In order to address these concerns and promote a more stable economic environment, Turkey has embarked on a journey to abolish foreign currency deposits. This strategic decision comes as part of a wider effort to increase transparency, reduce financial vulnerability and create a more attractive investment environment. By phasing out these deposits, the Turkish government wants to strengthen its economic resilience and stimulate confidence in the financial system.

Economic consequences:

The return of costly foreign currency deposits is set to bring several positive economic consequences to Turkey. First, it is expected to ease the financial pressure on both the government and financial institutions, enabling them to allocate resources more efficiently. In addition, the move can potentially attract foreign investors who were previously hesitant due to concerns about the impact of these deposits on the economy.
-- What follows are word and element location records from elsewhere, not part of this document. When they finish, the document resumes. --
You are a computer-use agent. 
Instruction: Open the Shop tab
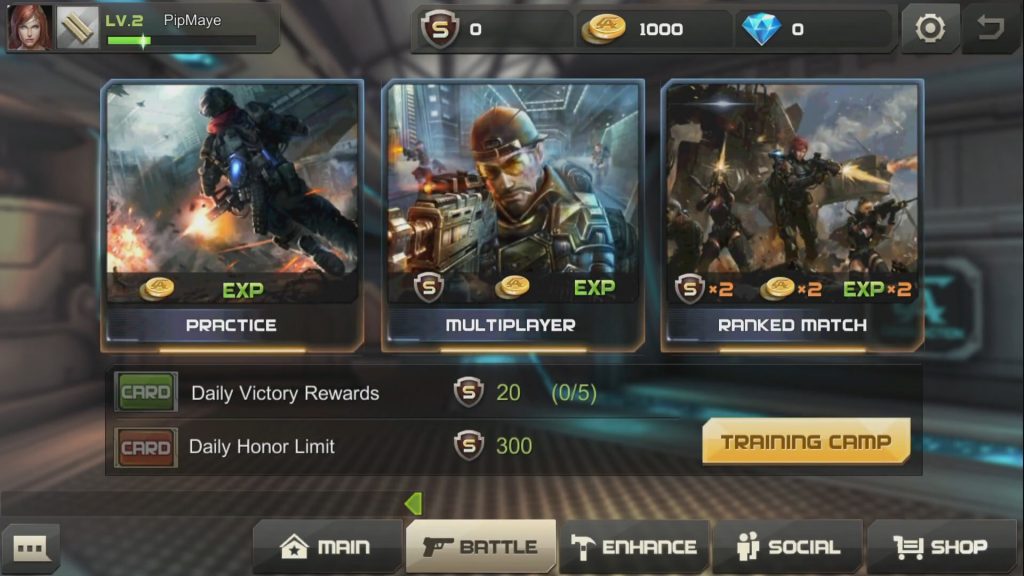(942, 547)
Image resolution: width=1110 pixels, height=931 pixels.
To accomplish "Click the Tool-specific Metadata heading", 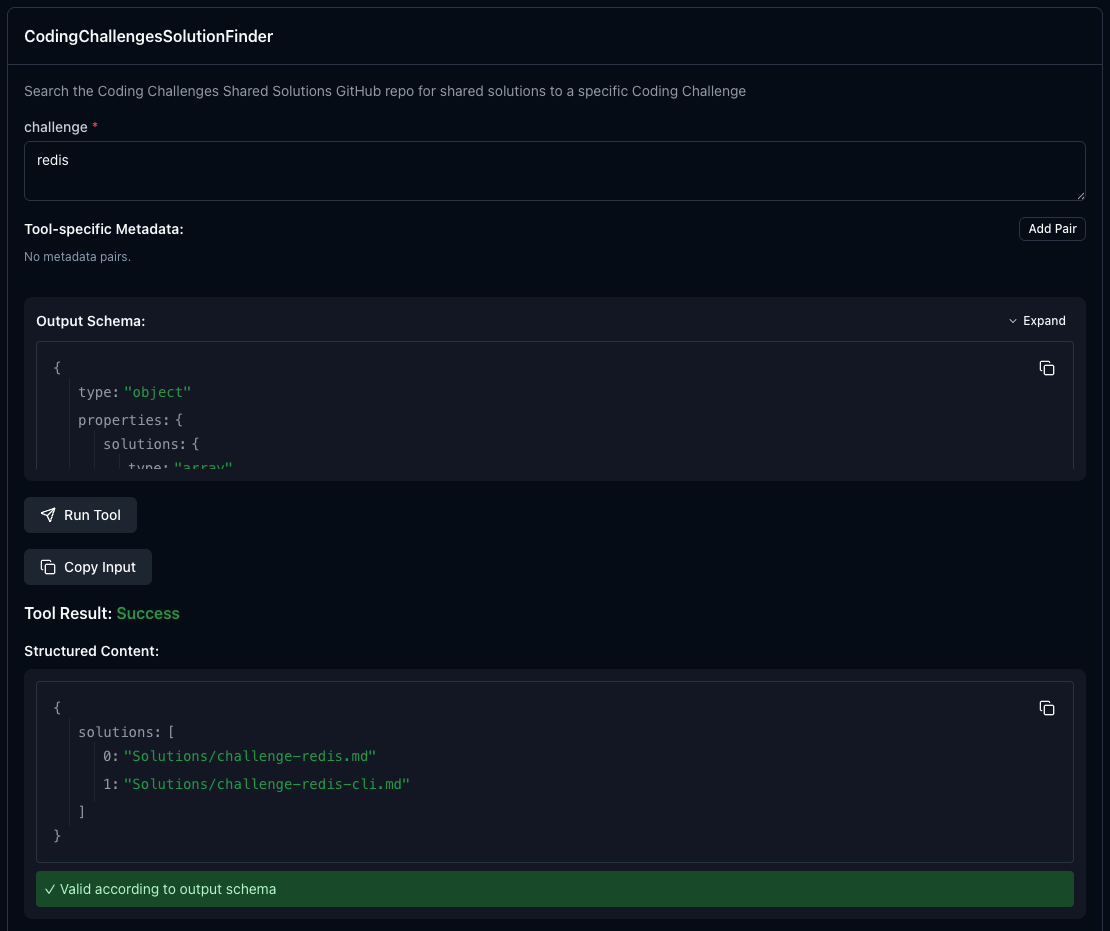I will tap(104, 229).
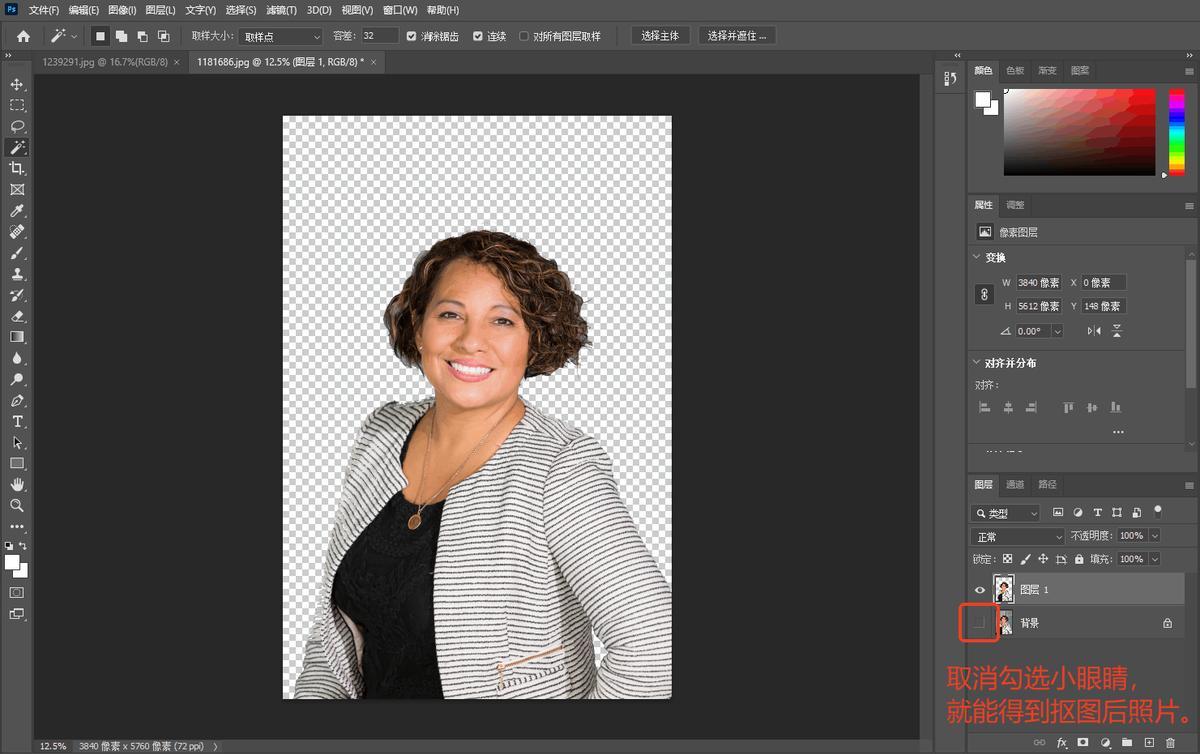Screen dimensions: 1200x754
Task: Click the 选择主体 button
Action: pyautogui.click(x=660, y=36)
Moreover, the decision to cancel these deposits underlines Turkey's commitment to structural economic reforms. This commitment may be viewed favorably by international rating agencies, potentially leading to an improvement in the country's credit rating. A higher credit rating could lead to lower borrowing costs, further improving Turkey's economic outlook.
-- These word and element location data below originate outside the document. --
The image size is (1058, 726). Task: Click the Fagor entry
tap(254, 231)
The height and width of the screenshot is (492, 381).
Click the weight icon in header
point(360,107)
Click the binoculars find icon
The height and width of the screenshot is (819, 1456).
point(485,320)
Investor confidence and more:

Investor confidence is expected to strengthen as Turkey begins to reduce expensive foreign currency deposits. The move demonstrates the government's willingness to address financial vulnerabilities head-on and fosters an environment of transparency and stability. Improved investor sentiment could lead to increased foreign direct investment, ultimately contributing to job creation, economic growth and a more vibrant economy.

Turkey's decision to begin canceling costly foreign currency deposits is a key moment in its economic journey. With this strategic move, the nation wants to strengthen financial stability, strengthen investor confidence and attract foreign investment. As implementation progresses, the economic impact of this move will become clearer, setting the stage for a more resilient and prosperous Turkish economy in the coming years.